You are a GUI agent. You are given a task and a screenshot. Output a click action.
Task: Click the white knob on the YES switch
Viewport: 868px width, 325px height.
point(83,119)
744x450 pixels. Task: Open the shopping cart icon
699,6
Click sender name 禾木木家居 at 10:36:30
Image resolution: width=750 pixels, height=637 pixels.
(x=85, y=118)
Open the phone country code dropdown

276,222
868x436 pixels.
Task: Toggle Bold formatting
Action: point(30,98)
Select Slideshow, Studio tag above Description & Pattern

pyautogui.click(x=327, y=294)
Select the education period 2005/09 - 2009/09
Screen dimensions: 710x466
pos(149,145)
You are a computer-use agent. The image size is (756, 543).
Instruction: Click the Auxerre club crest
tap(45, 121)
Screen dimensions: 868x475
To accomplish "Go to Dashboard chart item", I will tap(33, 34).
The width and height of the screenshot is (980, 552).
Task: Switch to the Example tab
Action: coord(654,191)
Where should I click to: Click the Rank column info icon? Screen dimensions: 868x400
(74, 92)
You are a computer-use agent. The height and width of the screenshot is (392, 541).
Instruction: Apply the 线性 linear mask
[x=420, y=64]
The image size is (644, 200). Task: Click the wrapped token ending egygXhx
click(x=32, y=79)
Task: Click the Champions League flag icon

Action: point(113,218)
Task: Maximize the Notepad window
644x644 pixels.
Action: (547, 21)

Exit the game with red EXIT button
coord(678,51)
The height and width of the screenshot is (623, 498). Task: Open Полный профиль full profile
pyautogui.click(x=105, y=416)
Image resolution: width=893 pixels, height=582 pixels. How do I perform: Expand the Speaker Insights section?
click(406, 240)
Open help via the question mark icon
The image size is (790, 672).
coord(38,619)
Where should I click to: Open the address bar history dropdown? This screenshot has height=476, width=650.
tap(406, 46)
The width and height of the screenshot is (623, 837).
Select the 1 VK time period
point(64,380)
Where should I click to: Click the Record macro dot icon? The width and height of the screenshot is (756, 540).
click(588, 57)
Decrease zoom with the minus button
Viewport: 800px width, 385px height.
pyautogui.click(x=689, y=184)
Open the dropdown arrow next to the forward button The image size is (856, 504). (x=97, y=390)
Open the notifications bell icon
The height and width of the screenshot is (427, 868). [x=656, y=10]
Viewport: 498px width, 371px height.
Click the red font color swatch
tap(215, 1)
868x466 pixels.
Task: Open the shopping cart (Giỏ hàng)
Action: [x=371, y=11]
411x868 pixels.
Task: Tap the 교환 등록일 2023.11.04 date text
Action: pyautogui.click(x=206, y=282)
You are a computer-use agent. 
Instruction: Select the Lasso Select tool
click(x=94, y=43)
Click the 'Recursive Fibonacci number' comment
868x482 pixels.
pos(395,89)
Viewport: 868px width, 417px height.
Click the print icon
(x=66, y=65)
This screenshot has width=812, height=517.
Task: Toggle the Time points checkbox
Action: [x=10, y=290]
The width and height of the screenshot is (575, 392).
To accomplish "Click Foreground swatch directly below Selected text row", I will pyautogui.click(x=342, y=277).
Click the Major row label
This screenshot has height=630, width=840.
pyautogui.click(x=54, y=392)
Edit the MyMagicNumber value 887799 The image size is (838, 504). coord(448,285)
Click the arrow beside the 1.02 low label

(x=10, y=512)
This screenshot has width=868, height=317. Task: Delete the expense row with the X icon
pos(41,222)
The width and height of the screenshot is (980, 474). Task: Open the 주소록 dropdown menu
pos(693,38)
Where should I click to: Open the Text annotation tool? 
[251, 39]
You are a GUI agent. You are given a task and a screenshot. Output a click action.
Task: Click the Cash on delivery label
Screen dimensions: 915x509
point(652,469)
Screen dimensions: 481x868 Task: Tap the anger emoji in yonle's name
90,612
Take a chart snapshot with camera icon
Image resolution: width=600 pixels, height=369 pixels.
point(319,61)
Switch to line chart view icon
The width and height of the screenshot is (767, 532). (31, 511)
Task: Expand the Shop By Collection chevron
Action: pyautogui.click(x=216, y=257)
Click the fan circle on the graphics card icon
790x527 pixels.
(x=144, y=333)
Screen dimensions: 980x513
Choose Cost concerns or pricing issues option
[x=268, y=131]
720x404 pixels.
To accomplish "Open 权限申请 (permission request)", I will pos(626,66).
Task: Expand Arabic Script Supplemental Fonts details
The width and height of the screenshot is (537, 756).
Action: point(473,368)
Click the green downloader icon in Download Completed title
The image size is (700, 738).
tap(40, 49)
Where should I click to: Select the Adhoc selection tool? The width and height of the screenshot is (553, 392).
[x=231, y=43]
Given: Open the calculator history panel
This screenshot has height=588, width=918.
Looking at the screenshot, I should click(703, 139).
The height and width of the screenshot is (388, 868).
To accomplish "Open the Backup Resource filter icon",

§ TASK TO CARRY OUT: Every line of the records above where the string "agent" is found should be copied.

§ ANSWER TO THE PROBLEM:
You are a GUI agent. You are given a task and a screenshot. Output a click action.
You are a computer-use agent. The image size is (756, 543).
You are a computer-use agent. The height and width of the screenshot is (392, 541).
You are a computer-use agent. 
You are a GUI agent. You are given a task and a screenshot. Output a click action.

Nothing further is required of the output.